[Canniseur: Why do governments have to keep their heads so firmly in their nethers that real research cannot get done. Although cannabis is entirely legal in Canada, the national government doesn’t allow unfettered research. I’d say the bureaucrats are just idiots, but really they’re just behaving like bureaucrats do all over the world. I guess they’re all the same no matter what country. The bureaucrats of Canada need to allow researchers to do what they were trained to do. Research and not have to fill out reams of paperwork to get to the place where they can actually do research.]
It was said last year that Canada was poised to become a global leader in the realm of medical marijuana research. It made perfect sense, too, what with the country being one of the first to ultimately end marijuana prohibition nationwide. There would be nothing to stop the barrage of researchers all across the northern nation from rolling up their sleeves to learn more about the therapeutic powers of the cannabis plant.

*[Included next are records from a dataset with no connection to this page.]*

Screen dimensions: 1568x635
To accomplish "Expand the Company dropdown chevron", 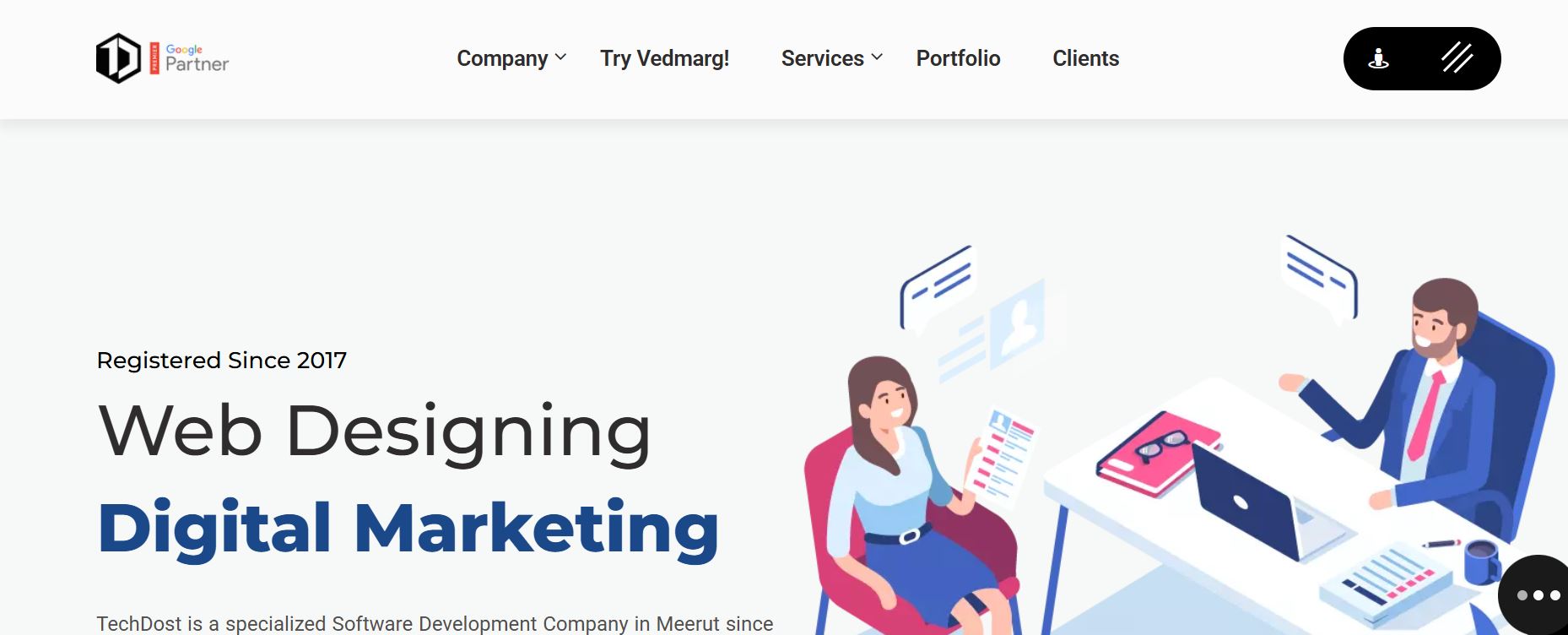I will click(560, 57).
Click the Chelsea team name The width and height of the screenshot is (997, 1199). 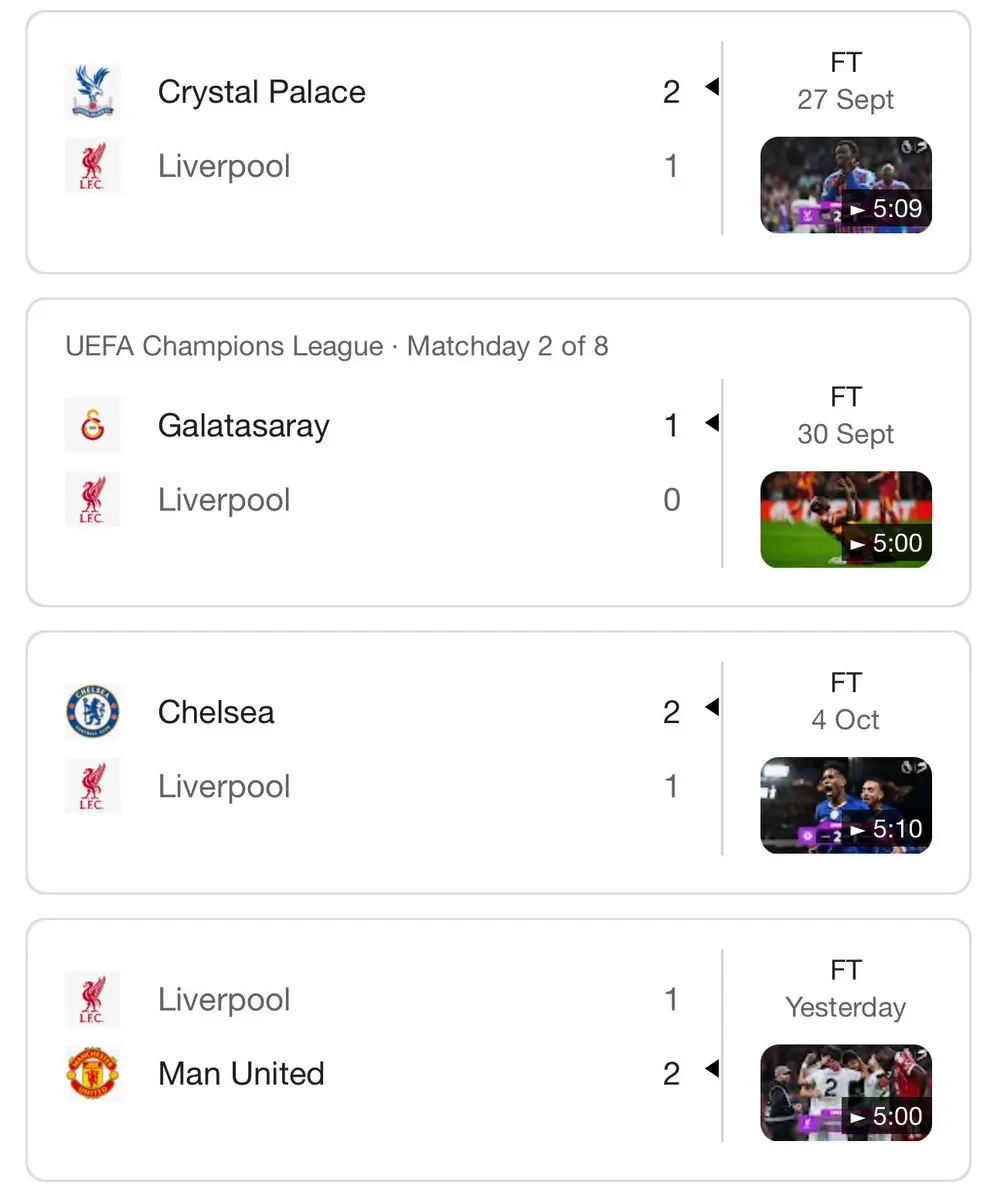(216, 712)
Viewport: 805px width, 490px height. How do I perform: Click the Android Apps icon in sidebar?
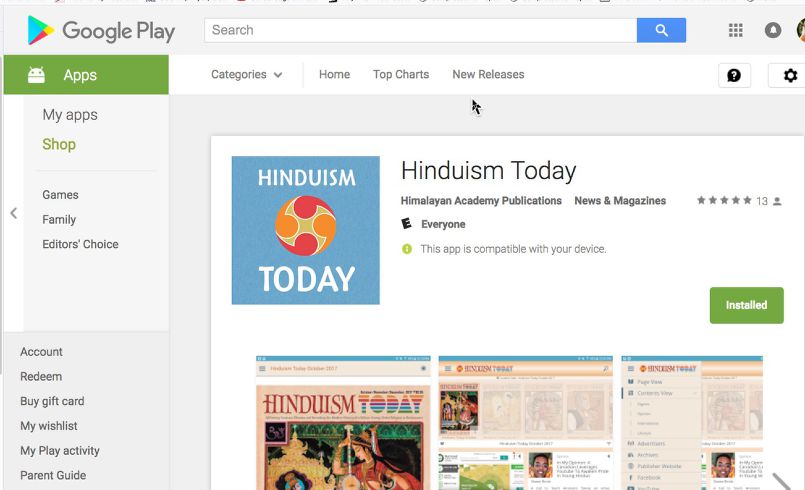(36, 75)
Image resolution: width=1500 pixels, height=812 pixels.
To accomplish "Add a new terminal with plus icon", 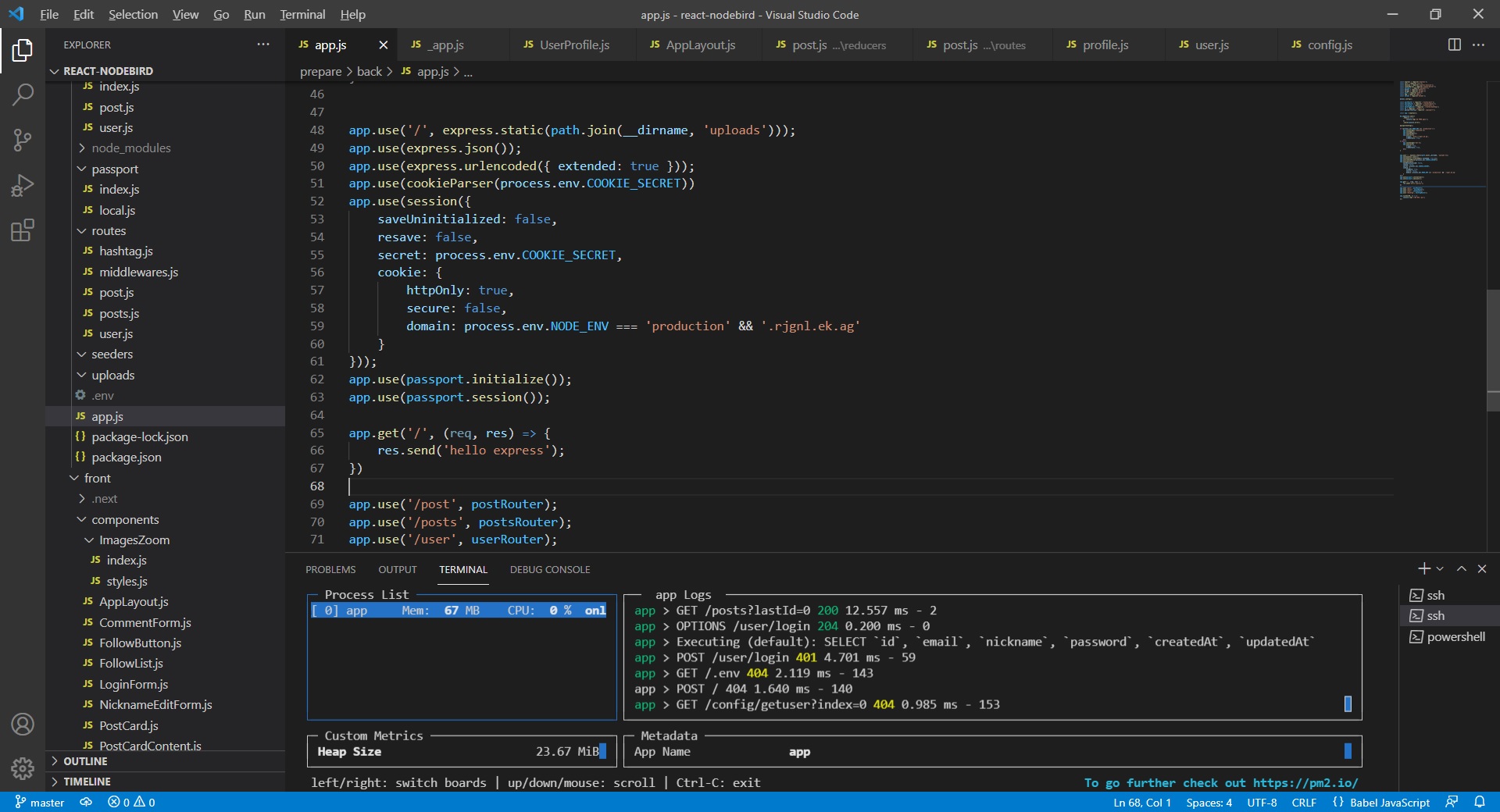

It was exciting news for those of us living in the United States, especially since the federal government continues to uphold a prohibition standard. The powers that be still refuse to embrace the possibilities of cannabis and will not lighten the nation’s drug policies enough to give science a fighting chance at showing the value in weed. But as long as our friends in Canada were up there, proving to the world that cannabis is medicine, the naysayers of the nug couldn’t stand in the way of progress for much longer.
Well, so much for hope.
Come to find out, Canadian researchers haven’t even started exploring medical marijuana in any real capacity. A report from CTV News indicates that hundreds of research facilities are still too busy trying to cut through the red tape and deal with other complexities of the approval process.
Although cannabis is entirely legal in Canada, scientists there are still required to hold a license before they engage in a single study. Furthermore, the hundreds of research licenses that existed before the country went legal are being forced to transition over to the Cannabis Act. As for newcomers, well, their approval isn’t exactly happening with haste. So far, only around 65 new licenses have been approved since the country’s monumental pot law took effect in October.
Some researchers say the approval process is “so difficult” that many “don’t even try” for a license. Why all of the snags, however, is something most of them cannot wrap their heads around.
While a lot of these folks are eager to get involved in cannabis research to find out how it might benefit patients with dreadful diseases, solve the stoned driving conundrum and other unknowns, the research policies outlined in Canada’s new pot law are designed more for the industry itself.
And that has thrown a bit of a wrench in the idea of science exploring marijuana for the sake of humanity.
Health Canada requires researchers to provide details about physical security measures to prevent unauthorized access; Storage measures “appropriate to the amount of cannabis required;” Record-keeping practices “that ensure the accurate tracking of the inventory, production and destruction of cannabis; and Prevention of diversion or retail sale of research products,” the report shows.
Now, if you’re thinking to yourself: “Hey, this sounds more like some of that B.S. that U.S. researchers are going through instead of a country where cannabis is completely legal,” we would be inclined to agree. One would think that legalization would have automatically created more research opportunities. In fact, last year, Forbes said the country now had a head start in global research and that the “opportunity would be profound.” But they apparently didn’t foresee the current licensing hassles.
So, what gives?
According to Health Canada, “Research licenses are intended to provide a mechanism to authorize otherwise prohibited activities with cannabis for the purpose of research.” OK, sure we get that. We wouldn’t want a bunch of scientists supplementing their incomes by dealing weed on the side, would we? Still, some researchers say they need less than 30 grams (the possession limit for recreational use) for their studies. Their primary gripe is the country continues to keep a tighter leash on cannabis than it does for booze. If both products are legal, what’s with all the bureaucrap?
“We’re doing driving research and we want to use cannabis in the same way we might use alcohol,” Simon Fraser University Ph.D. candidate Bertrand Sager said in an interview with the news source.
Still, Health Canada insists that it is not trying to hinder medical marijuana research. While “there have been challenges in processing times for new research license applications,” the agency said, it “recognizes the importance of cannabis research and is committed to promoting and enabling that research.”
Perhaps another year will make a difference. Just don’t hold your breath for results to come pouring in anytime soon. The research aspect is just another reason why some believe Canada screwed the pooch on legal weed.
The country could have dominated the market, yet it decided instead to put so many restrictions in place that it was sort of finished before it ever got started. Maybe that will change later this year when the country premiers its edible cannabis sector. But we have a sneaking suspicion that this part of the market isn’t going to end up being the boost that many hope it will be.